**DIRECTIONS:**
A – Name every golfer mentioned by name in the golf article below.
B – Return the golf article's text between "Ballesteros needed last" and "on the 14th.", inclusive.

**ARTICLE:**
::::
Maybe Ballesteros will now feel free of the pressure he has exerted on himself. At 31, he was beginning to hear whispers that perhaps he was too temperamental, too wild off the tee and too reliant on short-game genius to win any more of golf's biggest prizes. "I was starting to wonder," said a joyful Ballesteros after his victory. "You know, that my time was, you know...." His voice trailed off, the thought too painful to complete.

Ballesteros needed last week's win before he could admit how deeply his confidence had been shaken by his loss at the 1986 Masters. In the final round there, he was leading by a stroke when he hit a four-iron into the water on the 15th hole. He lost the lead and, ultimately, the tournament to Jack Nicklaus. "Now that shot will be way back in my mind," he said on Monday. "Instead, from now on I will remember how I played today."

So will everyone else, including Price, who closed with a 69. "There's nothing better than playing the standard of golf we played today in a major championship," said Price, whose only serious error of the day was a missed four-footer for par on the 14th.

In the final round, Ballesteros and Price lapped the field, particularly the Americans. The Open was the latest skirmish in the battle for golf supremacy between Europe, with its burgeoning rank and file and such leading lights as Ballesteros, Faldo and Lyle, and the more numerous, less charismatic and allegedly spoiled U.S. pros of the PGA Tour. The Europeans were definitely on the offensive last week, riding the momentum of two consecutive Ryder Cup victories, Lyle's win at the Masters in April and defending British Open champion Faldo's near completion of a transatlantic double at the U.S. Open last month. Although 47 Americans played in the British Open, the favorites weren't Yanks.
::::
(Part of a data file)

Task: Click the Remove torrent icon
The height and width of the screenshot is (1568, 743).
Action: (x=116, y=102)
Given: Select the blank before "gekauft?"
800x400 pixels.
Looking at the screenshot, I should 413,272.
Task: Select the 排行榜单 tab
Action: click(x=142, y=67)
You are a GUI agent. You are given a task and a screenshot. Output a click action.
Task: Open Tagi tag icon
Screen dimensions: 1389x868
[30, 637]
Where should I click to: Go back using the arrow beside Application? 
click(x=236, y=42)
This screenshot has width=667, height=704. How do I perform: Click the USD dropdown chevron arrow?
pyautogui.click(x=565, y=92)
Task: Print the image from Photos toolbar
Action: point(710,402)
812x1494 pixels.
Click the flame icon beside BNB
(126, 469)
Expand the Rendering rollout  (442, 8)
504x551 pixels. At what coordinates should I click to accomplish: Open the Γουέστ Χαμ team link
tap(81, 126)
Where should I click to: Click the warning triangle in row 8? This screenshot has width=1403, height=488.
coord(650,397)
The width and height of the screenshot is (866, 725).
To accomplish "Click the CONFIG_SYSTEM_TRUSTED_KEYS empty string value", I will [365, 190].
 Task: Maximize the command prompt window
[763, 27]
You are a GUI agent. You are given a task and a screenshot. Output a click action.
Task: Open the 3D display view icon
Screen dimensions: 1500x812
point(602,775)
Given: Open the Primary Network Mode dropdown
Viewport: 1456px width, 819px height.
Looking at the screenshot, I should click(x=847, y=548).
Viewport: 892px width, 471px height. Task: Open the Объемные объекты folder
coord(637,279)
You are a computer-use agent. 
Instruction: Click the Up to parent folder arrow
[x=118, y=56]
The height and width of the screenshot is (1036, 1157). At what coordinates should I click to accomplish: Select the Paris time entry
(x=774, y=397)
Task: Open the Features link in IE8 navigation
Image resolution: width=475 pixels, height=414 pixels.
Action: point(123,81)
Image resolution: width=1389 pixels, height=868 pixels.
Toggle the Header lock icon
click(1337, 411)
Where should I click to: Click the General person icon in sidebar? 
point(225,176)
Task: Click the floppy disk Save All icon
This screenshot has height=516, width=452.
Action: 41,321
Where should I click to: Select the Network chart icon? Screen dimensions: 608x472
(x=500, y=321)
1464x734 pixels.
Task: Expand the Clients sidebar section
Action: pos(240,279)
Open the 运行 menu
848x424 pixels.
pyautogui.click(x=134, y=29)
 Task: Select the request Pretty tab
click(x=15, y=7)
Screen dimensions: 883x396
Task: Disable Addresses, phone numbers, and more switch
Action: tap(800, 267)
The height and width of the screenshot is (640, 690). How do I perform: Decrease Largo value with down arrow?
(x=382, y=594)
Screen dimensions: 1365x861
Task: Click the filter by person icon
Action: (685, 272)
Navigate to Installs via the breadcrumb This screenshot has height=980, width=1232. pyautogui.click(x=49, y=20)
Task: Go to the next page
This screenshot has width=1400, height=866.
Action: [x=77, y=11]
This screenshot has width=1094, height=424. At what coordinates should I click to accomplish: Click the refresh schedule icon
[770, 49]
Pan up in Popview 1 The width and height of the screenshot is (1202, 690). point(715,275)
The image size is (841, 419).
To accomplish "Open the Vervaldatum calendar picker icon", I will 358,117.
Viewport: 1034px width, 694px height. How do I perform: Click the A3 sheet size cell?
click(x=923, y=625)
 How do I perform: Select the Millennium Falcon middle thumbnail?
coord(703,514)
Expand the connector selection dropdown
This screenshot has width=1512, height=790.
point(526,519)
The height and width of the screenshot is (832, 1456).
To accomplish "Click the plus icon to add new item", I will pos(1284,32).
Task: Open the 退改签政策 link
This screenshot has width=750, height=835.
::::
**REPLIES:**
A – Ballesteros, Jack Nicklaus, Price, Faldo, Lyle

B –
Ballesteros needed last week's win before he could admit how deeply his confidence had been shaken by his loss at the 1986 Masters. In the final round there, he was leading by a stroke when he hit a four-iron into the water on the 15th hole. He lost the lead and, ultimately, the tournament to Jack Nicklaus. "Now that shot will be way back in my mind," he said on Monday. "Instead, from now on I will remember how I played today."

So will everyone else, including Price, who closed with a 69. "There's nothing better than playing the standard of golf we played today in a major championship," said Price, whose only serious error of the day was a missed four-footer for par on the 14th.